**Available data**

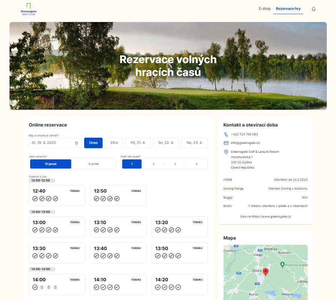
Task: Click the Greensgate Golf Club logo
Action: (29, 9)
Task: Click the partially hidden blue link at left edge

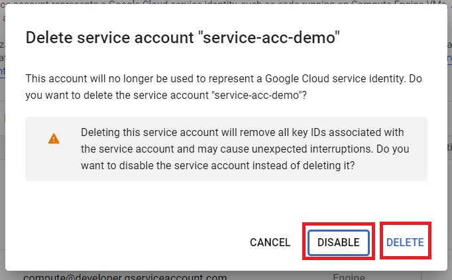Action: (2, 71)
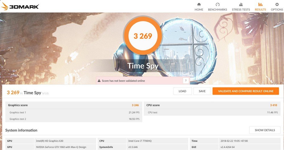Select the Results bar chart icon
Screen dimensions: 284x150
(260, 4)
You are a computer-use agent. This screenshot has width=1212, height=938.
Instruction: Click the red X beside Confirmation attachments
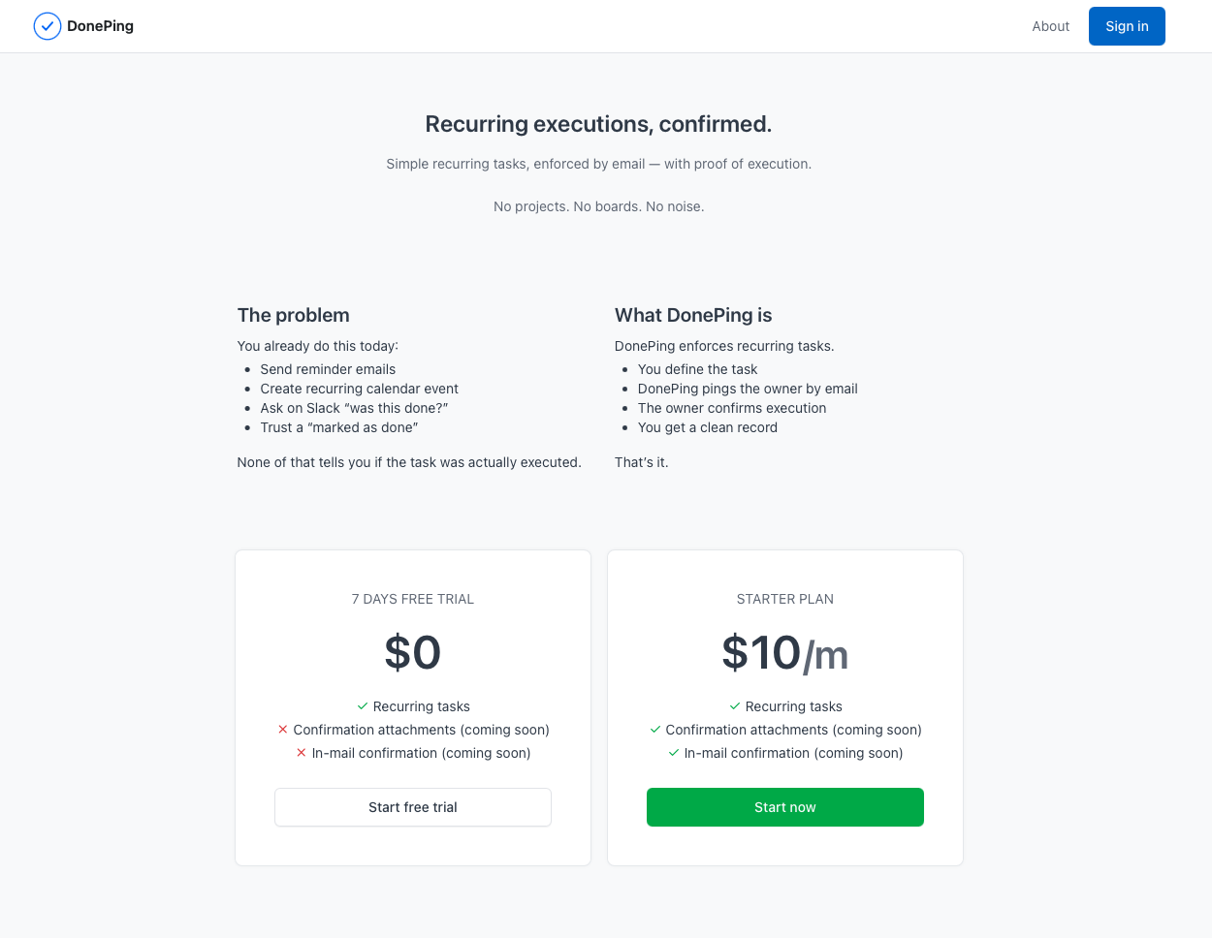[282, 730]
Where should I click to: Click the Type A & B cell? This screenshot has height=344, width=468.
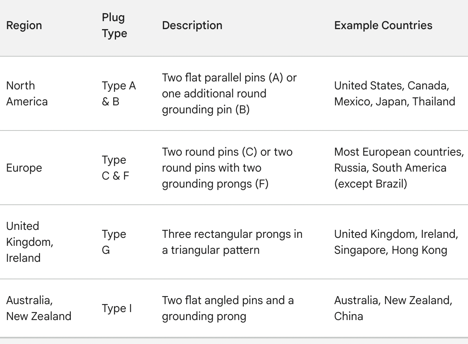[119, 93]
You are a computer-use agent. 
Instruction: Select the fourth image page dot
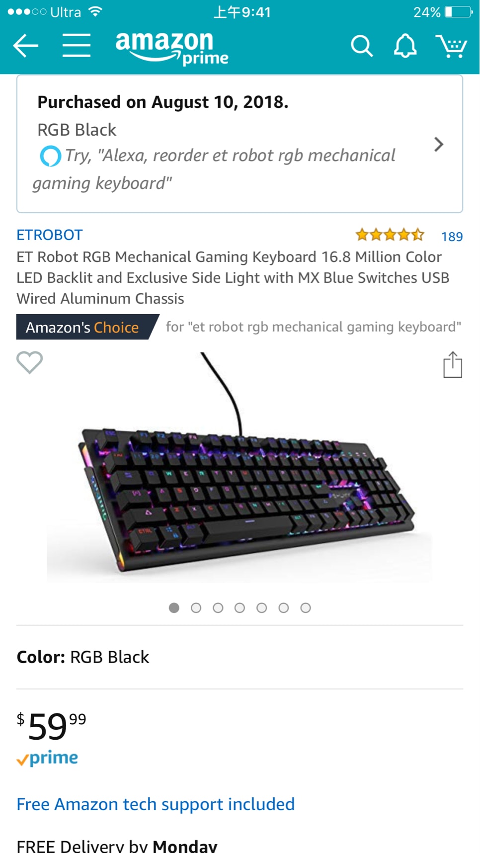240,608
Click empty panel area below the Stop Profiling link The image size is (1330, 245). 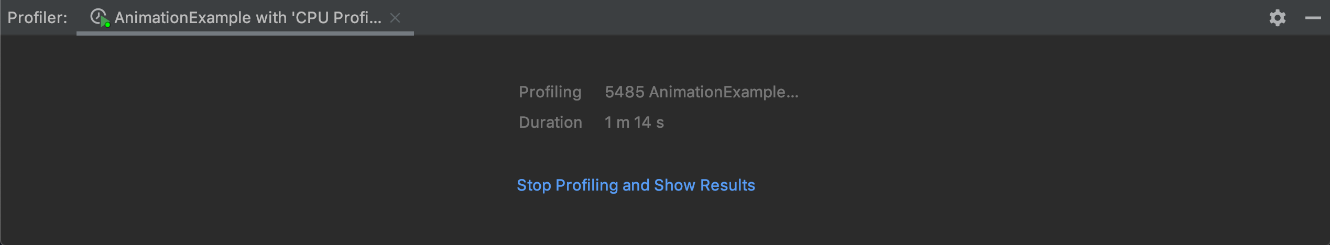pyautogui.click(x=636, y=220)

**Task to carry out**
Check each line of the listing above. Copy the ones with the word "computer".

**Output below**
You are a computer-use agent. This screenshot has width=1212, height=938.
You are a computer-use agent. 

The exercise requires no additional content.